Impact of Climate Change on Agriculture
Climate change is caused by the high concentration of greenhouse gases (GHGs) in earth’s atmosphere. The overall impacts of climate change on agricultural sector are expected to be negative. Moreover, agriculture contributes to climate change. For instance, agriculture accounts for one-fifth (19%) of the total greenhouse gas emissions in Georgia.
Climate change has unfavorable effects on agricultural sector, in particular:
- leads to more frequent and devastating natural disasters (frosts, storms, hail, landslides, mudslides, floods);
- the average temperature is rising;
- the amount of atmospheric precipitation is decreasing;
- produces more frequent and more intense wildfires;
- area of glaciers and, consequently, water reserves are sharply reducing;
- speeds the spread of invasive alien species of pests/diseases and weeds;
- causes land degradation and desertification;
- decreases productivity that increases food security risks.
What are the key challenges for farmers and what are the solutions?
The above-mentioned factors, similar to other countries, are the challenges for farmers in Georgia. Special attention is paid to access to water and the use of contemporary, resource-saving and efficient technologies such as sprinkler or spray irrigation systems.
It is essential for farmers to use the climate-smart methods that are given below:
- Integrated crop protection that involves combining various methods to avoid pests and diseases or to suppress them;
- Growing the species or varieties adapted to the climatic conditions;
- Enriching soil with organic matter;
- Planting and care of windbreaks/shelterbelts;
- Increase agrobiodiversity and use natural farming approaches;
- Eco/Agri tourism development;
- Application of conservation agriculture practices: this includes zero tillage (no-till) or reduced (minimum) tillage, mulch, crop rotation;
- Promoting agrometeorological products on farms to make well-informed decisions (agrometeorological stations, satellite tracking; using various smart devices and applications to monitor environmental conditions).
The most vulnerable region in the country
Climate change is one of the most painful issues in Kakheti region not only because of hail, which destroys or severely damages farmers’ crop, but also in terms of land degradation. Saline soils are found at 22% of the total area of the region. Overgrazing of winter pastures is common challenge there. Land degradation and desertification have become more extreme because of windbreaks. Sagarejo, Sighnaghi, Tsnori and Dedoplistskaro municipalities are especially in difficult situations. It is worth mentioning that Kakheti is a leading region across the country that produces the most agricultural products such as grapes, peaches, cereals, watermelon and melons.

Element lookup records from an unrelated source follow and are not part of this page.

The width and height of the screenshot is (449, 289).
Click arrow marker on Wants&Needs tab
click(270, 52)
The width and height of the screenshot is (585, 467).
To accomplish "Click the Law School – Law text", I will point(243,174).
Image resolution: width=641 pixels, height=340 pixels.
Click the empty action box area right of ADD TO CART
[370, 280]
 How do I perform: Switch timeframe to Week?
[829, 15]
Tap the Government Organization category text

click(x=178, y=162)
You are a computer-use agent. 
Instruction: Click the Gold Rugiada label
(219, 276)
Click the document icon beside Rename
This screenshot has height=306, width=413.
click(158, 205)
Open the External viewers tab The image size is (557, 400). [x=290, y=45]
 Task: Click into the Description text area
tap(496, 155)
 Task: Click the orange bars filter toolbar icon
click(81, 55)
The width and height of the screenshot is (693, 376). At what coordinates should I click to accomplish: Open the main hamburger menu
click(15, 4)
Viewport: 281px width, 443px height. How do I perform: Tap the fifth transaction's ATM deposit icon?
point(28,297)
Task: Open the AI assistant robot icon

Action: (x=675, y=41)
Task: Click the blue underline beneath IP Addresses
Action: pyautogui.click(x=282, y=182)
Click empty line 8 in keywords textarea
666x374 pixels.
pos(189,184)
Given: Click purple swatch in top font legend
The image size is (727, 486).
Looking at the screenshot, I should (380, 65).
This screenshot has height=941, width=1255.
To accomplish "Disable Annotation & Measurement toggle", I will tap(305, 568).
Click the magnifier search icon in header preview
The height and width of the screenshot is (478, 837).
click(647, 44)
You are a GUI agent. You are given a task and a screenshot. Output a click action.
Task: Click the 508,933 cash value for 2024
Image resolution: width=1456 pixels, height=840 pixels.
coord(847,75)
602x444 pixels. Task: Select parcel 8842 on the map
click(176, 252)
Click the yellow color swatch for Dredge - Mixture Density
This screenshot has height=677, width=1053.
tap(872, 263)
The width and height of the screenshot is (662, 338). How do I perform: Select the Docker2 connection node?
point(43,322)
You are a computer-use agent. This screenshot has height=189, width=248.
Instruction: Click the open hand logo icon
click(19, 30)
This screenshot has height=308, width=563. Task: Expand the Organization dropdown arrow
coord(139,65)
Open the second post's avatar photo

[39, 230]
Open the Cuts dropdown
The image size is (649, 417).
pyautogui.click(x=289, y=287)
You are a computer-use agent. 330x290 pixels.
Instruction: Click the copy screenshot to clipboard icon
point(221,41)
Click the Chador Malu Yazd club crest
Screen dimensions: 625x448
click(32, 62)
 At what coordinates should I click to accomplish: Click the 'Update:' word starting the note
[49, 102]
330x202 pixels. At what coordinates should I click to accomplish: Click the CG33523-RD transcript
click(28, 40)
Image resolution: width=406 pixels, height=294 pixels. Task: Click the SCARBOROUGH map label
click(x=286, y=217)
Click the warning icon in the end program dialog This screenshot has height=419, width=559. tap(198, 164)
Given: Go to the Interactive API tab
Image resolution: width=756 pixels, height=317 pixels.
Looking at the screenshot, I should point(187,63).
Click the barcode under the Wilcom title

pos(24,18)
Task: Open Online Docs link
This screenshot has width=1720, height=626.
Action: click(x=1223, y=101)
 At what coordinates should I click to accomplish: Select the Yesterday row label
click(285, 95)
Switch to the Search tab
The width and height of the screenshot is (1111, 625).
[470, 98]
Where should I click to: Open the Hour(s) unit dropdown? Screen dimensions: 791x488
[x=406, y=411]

Primarily, it is necessary to mitigate the negative impacts of climate change. Here are the ways to achieve that: reforestation, restoring natural ecosystems, and reducing deep tillage. At the next stage, farmers residing in the Kakheti region should start using environmentally and climate-friendly practices. For instance, making use of conservation approaches: zero or minimum tillage, mulching, crop rotation, growing drought resistance varieties of crop and utilizing of sprinkler irrigation systems, avoiding overgrazing of pastures, using of hail netting, diversification of crops so that harvesting to be likely at different seasons throughout the year and active water consumption should also be distributed in time.
What are the main threats to food security?
Georgia is dependent on food imports to some degree, but also produces a variety of grains, fruits, vegetables and dairy products. Climate change will lead to increased poverty, urban migration, and fewer people staying in the agricultural sector, making a precondition for the rise in commodity prices. Food shortages due to climate change are not expected in the short-term, however, a steady rise in the price of goods is unavoidable. In the long-run, for food security, it is fundamental to arrange irrigation systems to make the growing/processing of wheat and other grains/vegetables feasible.
What is being done to stop climate change in the world and in Georgia?
Climate change is an issue that is at the top of the world’s political agenda. A perfect example of this is the Sustainable Development Goals (SDGs) platform, which serves as a guide or roadmap for the states. Additionally, there are global agreements, including most recently at the Glasgow Climate Conference, where some of the world leaders pledged to reduce use of coal – (which is responsible for 40% of annual CO2 emissions). The EU, for example, has launched the new “Farm to Fork” strategy, as part of the Green Deal, that assists farmers to cause less harm to the environment and, furthermore, avoid climate change by carbon sequestration.
Georgia, as a signatory to numerous international agreements, develops and submits reports to the respective councils on a regular basis; it has also approved the Climate Change Strategy 2030, the Action Plan for 2021-2023, etc.
It is important to note that the private sector is also actively participating in climate change mitigation activities. For example, the Georgian Farmers’ Association (GFA) has established a working group on climate change and environmental protection, which vigorously pursues the stated goals to ensure that our members sustainably and, definitely, increase productivity with minimum negative influence on the environment.